--- START DATA SHOWN ---
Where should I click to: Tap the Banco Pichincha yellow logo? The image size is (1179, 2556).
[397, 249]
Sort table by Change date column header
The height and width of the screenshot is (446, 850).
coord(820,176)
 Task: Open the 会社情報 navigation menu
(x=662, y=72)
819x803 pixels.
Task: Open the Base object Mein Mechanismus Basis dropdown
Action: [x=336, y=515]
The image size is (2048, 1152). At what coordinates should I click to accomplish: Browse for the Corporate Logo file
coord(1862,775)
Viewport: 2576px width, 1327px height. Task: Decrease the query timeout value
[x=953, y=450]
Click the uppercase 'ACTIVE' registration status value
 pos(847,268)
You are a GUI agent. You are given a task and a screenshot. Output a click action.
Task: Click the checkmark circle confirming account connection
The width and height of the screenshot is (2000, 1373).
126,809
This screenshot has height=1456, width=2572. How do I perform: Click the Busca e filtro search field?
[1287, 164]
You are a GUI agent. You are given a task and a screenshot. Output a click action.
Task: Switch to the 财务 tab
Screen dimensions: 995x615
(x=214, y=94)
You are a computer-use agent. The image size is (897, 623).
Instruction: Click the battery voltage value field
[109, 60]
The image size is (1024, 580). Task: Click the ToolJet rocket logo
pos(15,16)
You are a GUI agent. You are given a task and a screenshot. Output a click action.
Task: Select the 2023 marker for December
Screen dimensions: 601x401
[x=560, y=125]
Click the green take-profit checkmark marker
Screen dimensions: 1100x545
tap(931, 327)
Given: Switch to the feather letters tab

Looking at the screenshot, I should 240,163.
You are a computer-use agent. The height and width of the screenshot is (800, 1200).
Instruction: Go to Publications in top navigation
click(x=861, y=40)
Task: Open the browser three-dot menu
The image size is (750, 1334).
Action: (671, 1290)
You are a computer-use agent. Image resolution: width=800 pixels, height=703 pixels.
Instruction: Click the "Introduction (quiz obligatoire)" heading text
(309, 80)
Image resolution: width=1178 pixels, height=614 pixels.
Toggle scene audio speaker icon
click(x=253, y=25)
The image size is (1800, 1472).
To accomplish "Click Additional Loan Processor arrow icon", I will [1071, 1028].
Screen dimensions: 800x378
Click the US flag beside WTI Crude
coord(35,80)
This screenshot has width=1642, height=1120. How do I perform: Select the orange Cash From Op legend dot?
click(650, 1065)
--- END DATA SHOWN ---
#### [YOUR TASK]
Present the lines above as a numbered list, leaving out any blank lines.

#### [WRITTEN ANSWER]
1. Where should I click to: Tap the Banco Pichincha yellow logo? The image size is (1179, 2556).
2. [397, 249]
3. Sort table by Change date column header
4. The height and width of the screenshot is (446, 850).
5. coord(820,176)
6.  Task: Open the 会社情報 navigation menu
7. (x=662, y=72)
8. 819x803 pixels.
9. Task: Open the Base object Mein Mechanismus Basis dropdown
10. Action: [x=336, y=515]
11. The image size is (2048, 1152). At what coordinates should I click to accomplish: Browse for the Corporate Logo file
12. coord(1862,775)
13. Viewport: 2576px width, 1327px height. Task: Decrease the query timeout value
14. [x=953, y=450]
15. Click the uppercase 'ACTIVE' registration status value
16.  pos(847,268)
17. You are a GUI agent. You are given a task and a screenshot. Output a click action.
18. Task: Click the checkmark circle confirming account connection
19. The width and height of the screenshot is (2000, 1373).
20. 126,809
21. This screenshot has height=1456, width=2572. How do I perform: Click the Busca e filtro search field?
22. [1287, 164]
23. You are a GUI agent. You are given a task and a screenshot. Output a click action.
24. Task: Switch to the 财务 tab
25. Screen dimensions: 995x615
26. (x=214, y=94)
27. You are a computer-use agent. The image size is (897, 623).
28. Instruction: Click the battery voltage value field
29. [109, 60]
30. The image size is (1024, 580). Task: Click the ToolJet rocket logo
31. pos(15,16)
32. You are a GUI agent. You are given a task and a screenshot. Output a click action.
33. Task: Select the 2023 marker for December
34. Screen dimensions: 601x401
35. [x=560, y=125]
36. Click the green take-profit checkmark marker
37. Screen dimensions: 1100x545
38. tap(931, 327)
39. Given: Switch to the feather letters tab
40. Looking at the screenshot, I should 240,163.
41. You are a computer-use agent. The height and width of the screenshot is (800, 1200).
42. Instruction: Go to Publications in top navigation
43. click(x=861, y=40)
44. Task: Open the browser three-dot menu
45. The image size is (750, 1334).
46. Action: (671, 1290)
47. You are a computer-use agent. Image resolution: width=800 pixels, height=703 pixels.
48. Instruction: Click the "Introduction (quiz obligatoire)" heading text
49. (309, 80)
50. Image resolution: width=1178 pixels, height=614 pixels.
51. Toggle scene audio speaker icon
52. click(x=253, y=25)
53. The image size is (1800, 1472).
54. To accomplish "Click Additional Loan Processor arrow icon", I will [1071, 1028].
55. Screen dimensions: 800x378
56. Click the US flag beside WTI Crude
57. coord(35,80)
58. This screenshot has width=1642, height=1120. How do I perform: Select the orange Cash From Op legend dot?
59. click(650, 1065)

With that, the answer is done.